▶ _DATA RECORDS_:
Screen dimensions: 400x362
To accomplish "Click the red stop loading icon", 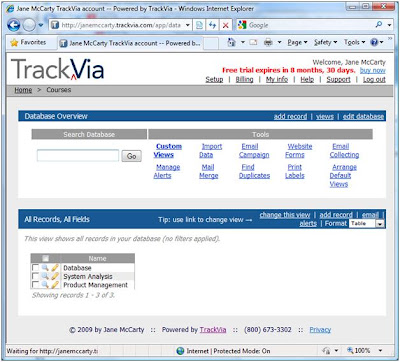I will tap(226, 25).
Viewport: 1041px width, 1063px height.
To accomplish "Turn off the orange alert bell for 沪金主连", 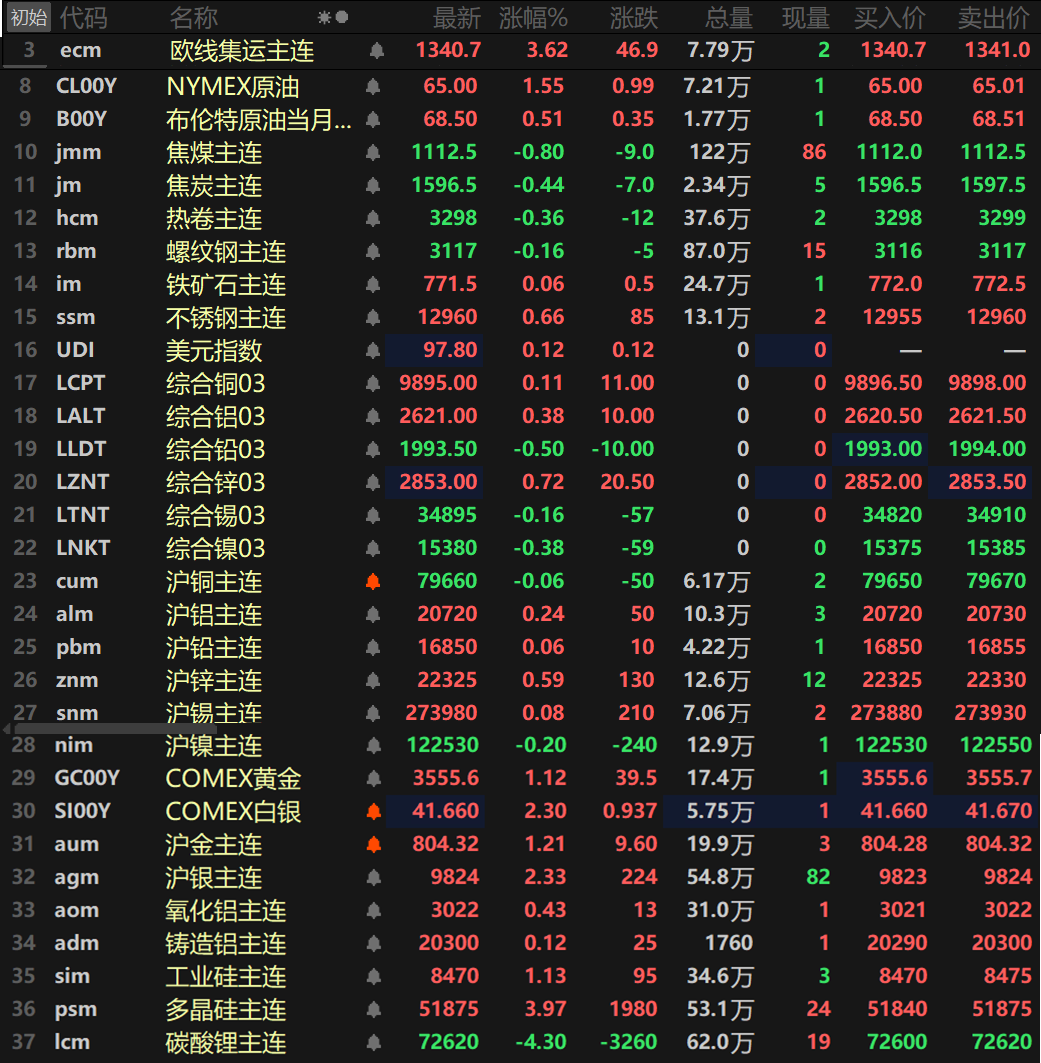I will pos(373,845).
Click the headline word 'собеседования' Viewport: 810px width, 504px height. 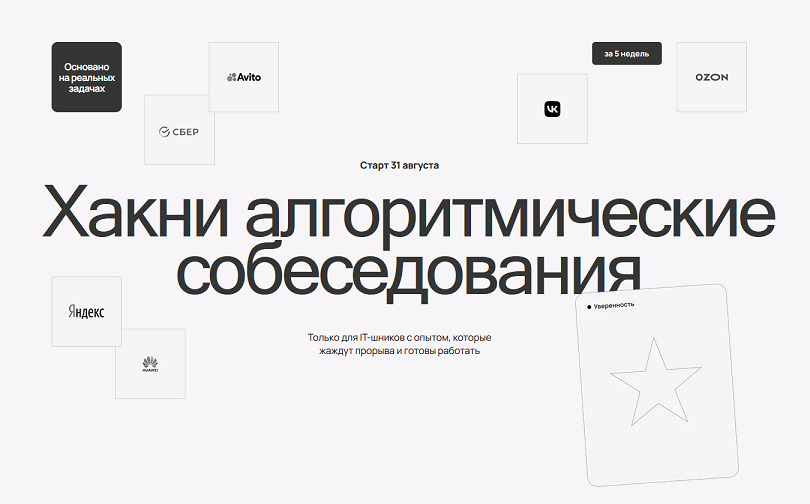tap(407, 268)
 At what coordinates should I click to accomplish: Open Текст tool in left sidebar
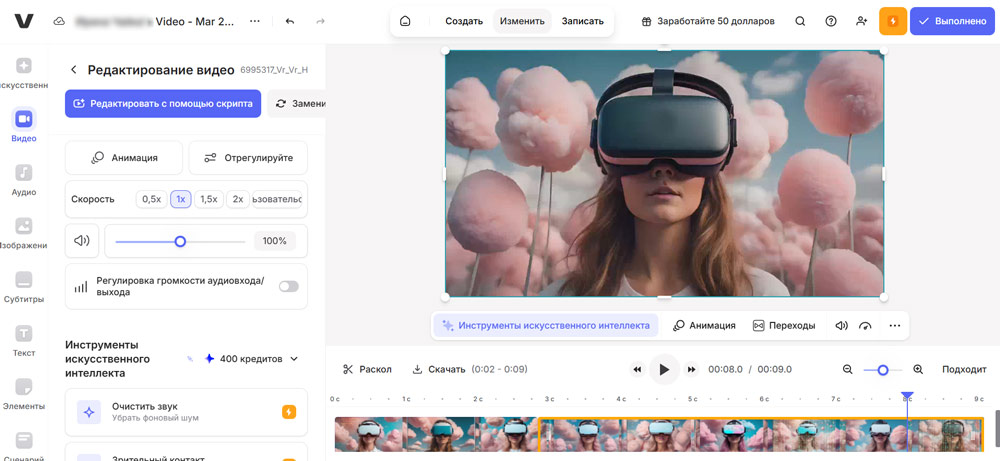pyautogui.click(x=24, y=340)
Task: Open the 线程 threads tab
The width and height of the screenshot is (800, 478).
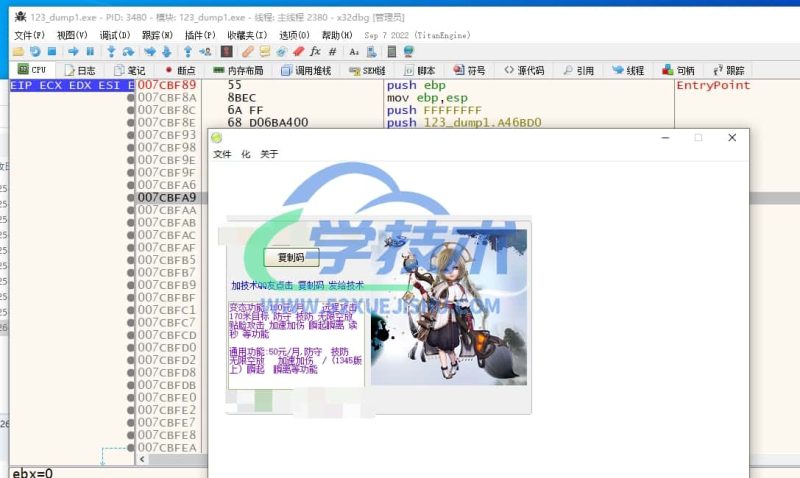Action: (x=627, y=71)
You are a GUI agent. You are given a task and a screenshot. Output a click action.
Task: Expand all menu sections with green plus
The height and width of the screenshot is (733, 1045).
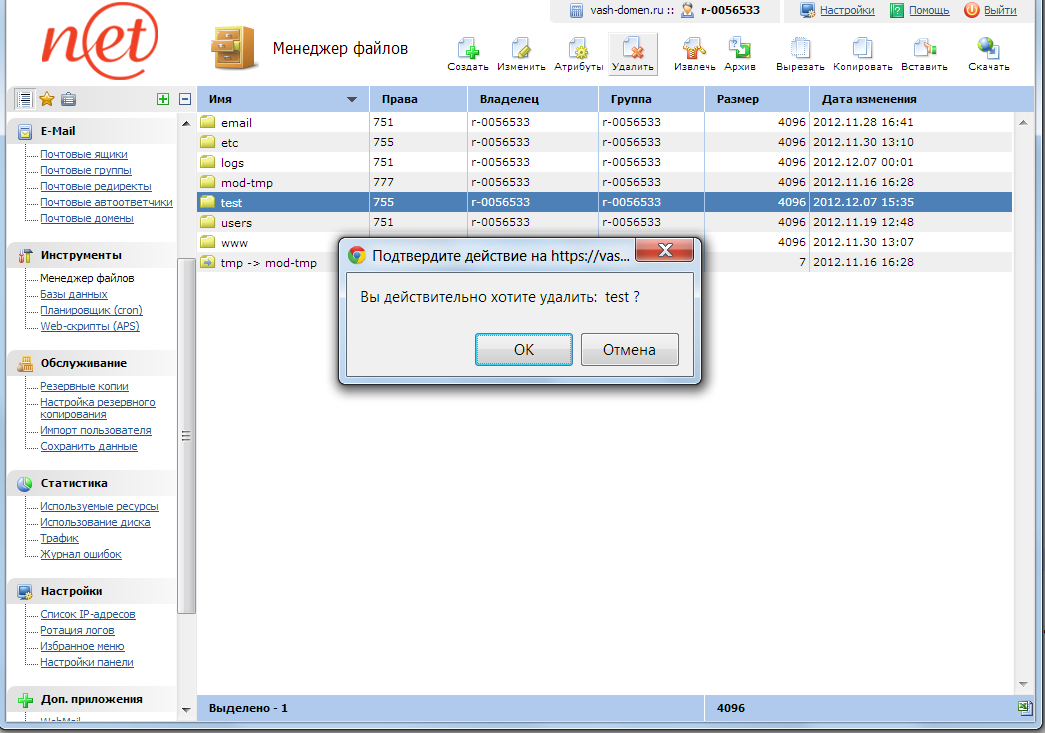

▶ _EXERCISE BRIEF_:
Within the listing above, find the line containing "Task: Expand all", then print it and every line after it exactly, leaving out pictures.

▶ _THE COMPLETED TASK_:
Task: Expand all menu sections with green plus
The height and width of the screenshot is (733, 1045).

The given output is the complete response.